On 10/24/2006 01:58 PM, Graham Wideman wrote:
Donna:

Thanks for your quick reply (and yes, apparently we've crossed paths on those "other lists" :-). You have indeed alerted us to some places in the docs that we missed before. And your additional comments were helpful too.

But needless to say, more questions/comments:

1. Average Area: As I now understand it, this applied to the MFM procedure, and is the total area above threshold, calculated by sampling the voxel data (eg: fMRI activation) using each of the 12 B12 surfaces in turn, and then averaging those 12 totals together. Main use: adjusting thresholds for the MFM procedure to give results comparable to the AFM procedure. Right?
Comparable, but different in a couple of important respects. The AFM will give you values that haven't been "messed with" -- i.e., if using enclosing voxel mapping method, then each node in the PALS_B12 average fiducial (whichever space you selected -- AFNI, flirt, SPM2, 711-2C) will be assigned the intensity value of the voxel enclosing it. No averaging happens at the volume level. The averaging happens at the surface coordinate level and has been packaged in your caret release (in caret/data_files/fmri_mapping_files).

MFM is comparable in the sense that both AFM and MFM are for mapping group results onto a multi-subject surface atlas, but MFM intersects each of the 12 PALS subjects surfaces with the volume, and then averages in surface-land. (And if you threshold the volume going into the mapper, then it will compute the suprathreshold surface area for each subject, to generate an average suprathreshold activation area, and set the average area threshold such that this much area is supra-threshold.) So your data values get massaged -- clearly not what you want for ROI type volumes, and often not what you want for your stats. But it may better represent the potential extent of your blob and the uncertainties with this method.

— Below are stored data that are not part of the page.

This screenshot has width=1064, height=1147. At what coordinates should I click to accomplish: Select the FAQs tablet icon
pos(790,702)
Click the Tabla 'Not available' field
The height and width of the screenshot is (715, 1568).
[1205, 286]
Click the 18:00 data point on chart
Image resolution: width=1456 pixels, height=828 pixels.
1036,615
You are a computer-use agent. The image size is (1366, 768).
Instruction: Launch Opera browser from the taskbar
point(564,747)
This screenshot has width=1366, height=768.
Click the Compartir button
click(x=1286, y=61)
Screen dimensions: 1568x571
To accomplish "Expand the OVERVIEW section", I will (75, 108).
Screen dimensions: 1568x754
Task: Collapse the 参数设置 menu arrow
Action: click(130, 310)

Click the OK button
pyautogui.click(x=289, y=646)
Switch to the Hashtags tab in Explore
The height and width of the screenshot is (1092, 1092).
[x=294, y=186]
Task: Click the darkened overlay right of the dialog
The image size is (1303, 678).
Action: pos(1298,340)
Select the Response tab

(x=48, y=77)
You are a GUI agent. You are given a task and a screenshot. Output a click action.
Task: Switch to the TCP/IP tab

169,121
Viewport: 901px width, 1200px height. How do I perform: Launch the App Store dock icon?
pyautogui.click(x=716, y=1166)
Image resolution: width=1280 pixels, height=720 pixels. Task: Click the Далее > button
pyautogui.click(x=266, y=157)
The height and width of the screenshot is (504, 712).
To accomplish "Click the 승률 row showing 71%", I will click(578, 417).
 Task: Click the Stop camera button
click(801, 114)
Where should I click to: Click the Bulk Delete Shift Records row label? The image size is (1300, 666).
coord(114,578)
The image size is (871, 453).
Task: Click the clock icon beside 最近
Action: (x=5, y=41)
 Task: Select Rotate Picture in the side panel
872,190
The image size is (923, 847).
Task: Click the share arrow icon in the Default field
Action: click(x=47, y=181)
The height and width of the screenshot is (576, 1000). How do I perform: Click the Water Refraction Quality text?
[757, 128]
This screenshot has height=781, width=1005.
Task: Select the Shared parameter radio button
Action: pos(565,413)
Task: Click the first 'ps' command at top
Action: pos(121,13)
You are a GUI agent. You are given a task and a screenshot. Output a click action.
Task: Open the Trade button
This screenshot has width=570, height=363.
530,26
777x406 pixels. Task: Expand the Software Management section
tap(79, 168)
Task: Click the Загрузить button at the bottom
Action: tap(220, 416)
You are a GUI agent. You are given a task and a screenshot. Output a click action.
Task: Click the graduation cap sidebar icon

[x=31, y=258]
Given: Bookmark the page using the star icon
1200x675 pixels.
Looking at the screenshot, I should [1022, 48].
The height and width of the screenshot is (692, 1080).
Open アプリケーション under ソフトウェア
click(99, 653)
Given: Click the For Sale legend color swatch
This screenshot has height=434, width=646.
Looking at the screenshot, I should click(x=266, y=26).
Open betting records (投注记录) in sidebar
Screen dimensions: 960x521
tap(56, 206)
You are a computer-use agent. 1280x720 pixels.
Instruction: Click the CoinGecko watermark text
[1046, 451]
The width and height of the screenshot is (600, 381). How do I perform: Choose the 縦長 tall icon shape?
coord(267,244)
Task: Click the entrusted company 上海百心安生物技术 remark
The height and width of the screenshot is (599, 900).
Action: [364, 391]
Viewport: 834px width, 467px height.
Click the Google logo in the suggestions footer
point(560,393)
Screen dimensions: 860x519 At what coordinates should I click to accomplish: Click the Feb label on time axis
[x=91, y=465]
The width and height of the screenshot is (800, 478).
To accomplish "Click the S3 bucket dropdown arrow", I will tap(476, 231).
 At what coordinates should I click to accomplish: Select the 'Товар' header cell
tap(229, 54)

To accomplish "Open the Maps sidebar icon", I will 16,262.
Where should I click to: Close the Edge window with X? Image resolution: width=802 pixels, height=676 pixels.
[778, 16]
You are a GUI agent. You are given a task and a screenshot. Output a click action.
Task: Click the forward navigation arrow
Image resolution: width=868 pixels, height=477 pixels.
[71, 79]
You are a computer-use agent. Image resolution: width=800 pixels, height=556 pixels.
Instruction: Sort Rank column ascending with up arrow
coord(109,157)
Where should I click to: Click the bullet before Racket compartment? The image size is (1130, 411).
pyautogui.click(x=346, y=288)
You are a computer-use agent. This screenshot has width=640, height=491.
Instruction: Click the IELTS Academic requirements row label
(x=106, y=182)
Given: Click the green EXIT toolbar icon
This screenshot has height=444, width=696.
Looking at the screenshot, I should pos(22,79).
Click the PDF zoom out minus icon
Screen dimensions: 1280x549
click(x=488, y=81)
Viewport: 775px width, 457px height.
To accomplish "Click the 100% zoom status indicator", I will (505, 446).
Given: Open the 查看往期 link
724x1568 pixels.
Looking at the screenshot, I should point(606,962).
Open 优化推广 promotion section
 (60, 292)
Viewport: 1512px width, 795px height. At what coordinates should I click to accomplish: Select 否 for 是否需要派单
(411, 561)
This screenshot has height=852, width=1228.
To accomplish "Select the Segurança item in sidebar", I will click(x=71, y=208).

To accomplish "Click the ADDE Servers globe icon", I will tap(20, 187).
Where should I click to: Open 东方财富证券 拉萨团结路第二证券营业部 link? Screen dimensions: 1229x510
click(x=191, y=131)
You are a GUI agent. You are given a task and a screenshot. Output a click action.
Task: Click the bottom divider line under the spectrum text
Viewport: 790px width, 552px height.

2. Mid-cortex surfaces, and your FS-related suggestion: Where we use your provided surfaces to sample (map) the fMRI data, we think we should be using mid-cortical or pial surfaces, but the surfaces that the tutorial leads us to appear to be grey/white boundary surfaces. Are we thinking straight on this, and are there mid-cortical versions of PALS-B12 in AFNI+tlrc space, for example?
All the PALS_B12 surfaces are mid-cortical thickness surfaces. (In fact, Caret doesn't generate GM/WM and pial surfaces; it only generates a midthickness aka "fiducial" surface.) If you average your Freesurfer pial and white surfaces, they'll look remarkably similar to Caret fiducial surfaces. You won't see razor sharp gyri on our surfaces.

Yes, there are PALS_B12 surfaces in AFNI+tlrc space. Note that the registration was done before @auto_tlrc, using the marker method in AFNI. Details on the space flavors and how they got that way are here:

http://brainvis.wustl.edu/help/pals_volume_normalization/
3. "volume-averaged group data": This phrase shows up in a few places, and we're puzzling over whether it means something different or special compared to what we *think* it means. Eg: on p67 of Caret_Tutorial_Sep22.pdf:

"Many fMRI studies are analyzed by registering the MRI volumes from individual subjects to a standard stereotaxic atlas, then carrying out statistical analyses on the volume-averaged group data."

I think the phrase "carry out statistical analysis on volume-averaged group data" possibly refers to "voxelwise statistics, using subject variables for grouping"? Eg: 256x256x256 voxels by 10 subjects go in, 256x256x256 voxels-worth of means, t, z or whatever come out.
This is what we mean. "Voxelwise statistical output maps for group studies" is probably a better term than "volume-averaged group data." You've done your intersubject analysis in volume-land and you want to visualize it on a surface, but aren't sufficiently motivated to reconstruct your individual subjects' surfaces; then map it to PALS_B12.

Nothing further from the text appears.